• **Passage provided**
=== Begin Enclosure ===

Background information
- Origin: Midland, Ontario, Canada
- Genres: Indie rock, post-punk revival
- Years active: 2002–present
- Labels: Yep Roc, Warp, Wavy Haze Records, Paper Bag
- Members: Mitch DeRosier Steve Hamelin Luke Lalonde Maddy Wilde
- Past members: Andy Lloyd Adam Hindle
- Website: www.bornruffians.ca

= Born Ruffians =

Canadian indie rock band

Born Ruffians are a Canadian indie rock band based in Toronto. Officially founded in 2004 in the Georgian Bay town of Midland, Ontario, the band is composed of frontman Luke Lalonde, bassist Mitch DeRosier, drummer Steve Hamelin, and keyboardist Maddy Wilde. During the 2010s, they were also joined by Andy Lloyd (guitar/keyboards) and Adam Hindle (drums).

=== End Enclosure ===

• **What you need to do**
[a] Answer these questions from the Born Ruffians passage:
(i) In which Ontario town was the band founded?
(ii) What instrument does Mitch DeRosier play?
(iii) What years active does the passage list for the band?
[b] Which record labels does the Born Ruffians passage list for the band?
[c] Could you write the next part of the Born Ruffians passage, starting after its last sentence?

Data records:

=== Begin Enclosure ===

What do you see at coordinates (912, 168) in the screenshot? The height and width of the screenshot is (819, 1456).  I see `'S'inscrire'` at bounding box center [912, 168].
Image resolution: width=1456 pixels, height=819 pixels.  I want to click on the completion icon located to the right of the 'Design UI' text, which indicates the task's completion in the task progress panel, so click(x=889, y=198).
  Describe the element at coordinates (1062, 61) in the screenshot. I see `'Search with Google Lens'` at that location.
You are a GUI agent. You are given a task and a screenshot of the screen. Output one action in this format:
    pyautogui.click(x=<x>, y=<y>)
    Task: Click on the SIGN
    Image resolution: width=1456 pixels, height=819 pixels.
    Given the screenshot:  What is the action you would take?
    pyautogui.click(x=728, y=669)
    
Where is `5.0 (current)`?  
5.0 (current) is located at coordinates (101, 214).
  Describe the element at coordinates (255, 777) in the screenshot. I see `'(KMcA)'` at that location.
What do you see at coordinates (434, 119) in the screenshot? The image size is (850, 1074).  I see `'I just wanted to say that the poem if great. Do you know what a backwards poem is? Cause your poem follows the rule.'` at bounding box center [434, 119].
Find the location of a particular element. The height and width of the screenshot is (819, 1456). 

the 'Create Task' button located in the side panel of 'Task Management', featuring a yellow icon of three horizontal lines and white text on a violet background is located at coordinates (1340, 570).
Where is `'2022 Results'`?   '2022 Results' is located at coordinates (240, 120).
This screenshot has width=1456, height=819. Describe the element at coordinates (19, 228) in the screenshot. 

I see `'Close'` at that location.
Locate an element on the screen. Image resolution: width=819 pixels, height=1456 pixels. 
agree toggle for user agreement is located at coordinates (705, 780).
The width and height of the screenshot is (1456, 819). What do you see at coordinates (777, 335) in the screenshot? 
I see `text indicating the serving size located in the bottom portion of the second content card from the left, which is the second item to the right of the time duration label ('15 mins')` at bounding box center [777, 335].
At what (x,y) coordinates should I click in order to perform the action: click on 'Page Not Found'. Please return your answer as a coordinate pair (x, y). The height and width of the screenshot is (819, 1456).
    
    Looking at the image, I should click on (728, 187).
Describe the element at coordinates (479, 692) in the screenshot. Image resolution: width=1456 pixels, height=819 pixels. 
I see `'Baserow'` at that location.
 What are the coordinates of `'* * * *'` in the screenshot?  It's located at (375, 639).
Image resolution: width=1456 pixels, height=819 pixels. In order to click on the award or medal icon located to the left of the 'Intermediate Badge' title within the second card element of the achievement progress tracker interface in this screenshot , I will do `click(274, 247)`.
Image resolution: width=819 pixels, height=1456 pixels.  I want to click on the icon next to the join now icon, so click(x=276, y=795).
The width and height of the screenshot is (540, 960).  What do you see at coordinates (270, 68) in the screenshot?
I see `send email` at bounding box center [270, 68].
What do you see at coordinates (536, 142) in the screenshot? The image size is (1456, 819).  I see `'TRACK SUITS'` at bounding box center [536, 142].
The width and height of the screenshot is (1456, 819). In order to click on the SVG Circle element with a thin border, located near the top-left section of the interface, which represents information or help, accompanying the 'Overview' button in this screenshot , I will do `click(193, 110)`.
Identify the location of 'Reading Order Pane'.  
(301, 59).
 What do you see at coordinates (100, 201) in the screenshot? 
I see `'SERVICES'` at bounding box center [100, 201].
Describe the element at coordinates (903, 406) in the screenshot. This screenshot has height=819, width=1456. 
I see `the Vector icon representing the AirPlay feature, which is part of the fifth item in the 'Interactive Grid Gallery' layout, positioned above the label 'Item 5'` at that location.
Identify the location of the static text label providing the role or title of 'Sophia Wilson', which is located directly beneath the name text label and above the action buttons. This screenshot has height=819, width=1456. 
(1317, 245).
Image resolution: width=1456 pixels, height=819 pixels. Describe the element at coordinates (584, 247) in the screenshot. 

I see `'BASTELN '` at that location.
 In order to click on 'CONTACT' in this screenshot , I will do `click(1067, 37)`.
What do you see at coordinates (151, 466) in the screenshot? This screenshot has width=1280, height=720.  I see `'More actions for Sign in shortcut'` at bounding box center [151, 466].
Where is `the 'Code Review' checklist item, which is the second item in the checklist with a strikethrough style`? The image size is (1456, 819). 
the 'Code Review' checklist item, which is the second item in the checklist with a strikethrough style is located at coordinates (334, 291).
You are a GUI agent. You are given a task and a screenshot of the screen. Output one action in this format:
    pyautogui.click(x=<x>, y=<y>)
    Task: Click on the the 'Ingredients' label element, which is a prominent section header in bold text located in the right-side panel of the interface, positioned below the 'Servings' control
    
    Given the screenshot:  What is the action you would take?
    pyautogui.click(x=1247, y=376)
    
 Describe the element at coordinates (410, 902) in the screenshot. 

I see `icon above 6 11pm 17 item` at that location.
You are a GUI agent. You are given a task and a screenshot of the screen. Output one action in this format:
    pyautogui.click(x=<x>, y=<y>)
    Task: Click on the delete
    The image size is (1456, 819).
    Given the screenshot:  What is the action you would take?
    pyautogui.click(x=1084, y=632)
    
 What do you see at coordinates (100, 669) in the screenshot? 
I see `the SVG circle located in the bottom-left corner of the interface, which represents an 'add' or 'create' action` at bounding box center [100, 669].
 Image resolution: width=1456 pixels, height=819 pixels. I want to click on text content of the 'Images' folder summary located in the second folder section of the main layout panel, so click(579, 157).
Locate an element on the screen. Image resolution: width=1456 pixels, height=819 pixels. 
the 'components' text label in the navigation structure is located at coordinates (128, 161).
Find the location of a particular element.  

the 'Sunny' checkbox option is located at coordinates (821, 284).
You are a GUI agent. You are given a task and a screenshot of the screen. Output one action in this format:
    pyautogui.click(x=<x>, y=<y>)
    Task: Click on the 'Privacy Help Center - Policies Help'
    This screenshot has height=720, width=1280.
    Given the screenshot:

=== End Enclosure ===

• **Results for the exercise**
[a]
(i) Midland, Ontario
(ii) Bass
(iii) 2002–present

[b] Yep Roc, Warp, Wavy Haze Records, Paper Bag

[c]
Born Ruffians released their debut album Red, Yellow & Blue in 2008, and have since released nine albums in total. Their latest album, Beauty's Pride, was released in 2025.

==History==

=== Formation, debut records and Red, Yellow & Blue (2000s) ===
The band formed in 2002 when cousins Lalonde and DeRosier met drummer Steve Hamelin at Midland Secondary School. Originally formed under the name Mornington Drive, they self-released an album called Makeshift Metric Catastrophe. In an interview, DeRosier described it as entirely homemade, "It was burned onto CD in Steve's basement, the packaging was sewn by Steve's mom and I think Luke painted the covers."

After renaming themselves Born Ruffians, the band moved from Midland to Toronto in 2004. After some local performances and a growing online reputation, the band was signed to the UK electronic music label Warp Records. They released their self-titled debut EP in 2006. It was recorded by Ryan Mills at Little King Studio (now Sleepytown Sound). They received extensive airplay on CBC Radio 3 with their debut single, "This Sentence Will Ruin/Save Your Life," as well as a cover of Grizzly Bear's single "Knife" which the band recorded live on KEXP.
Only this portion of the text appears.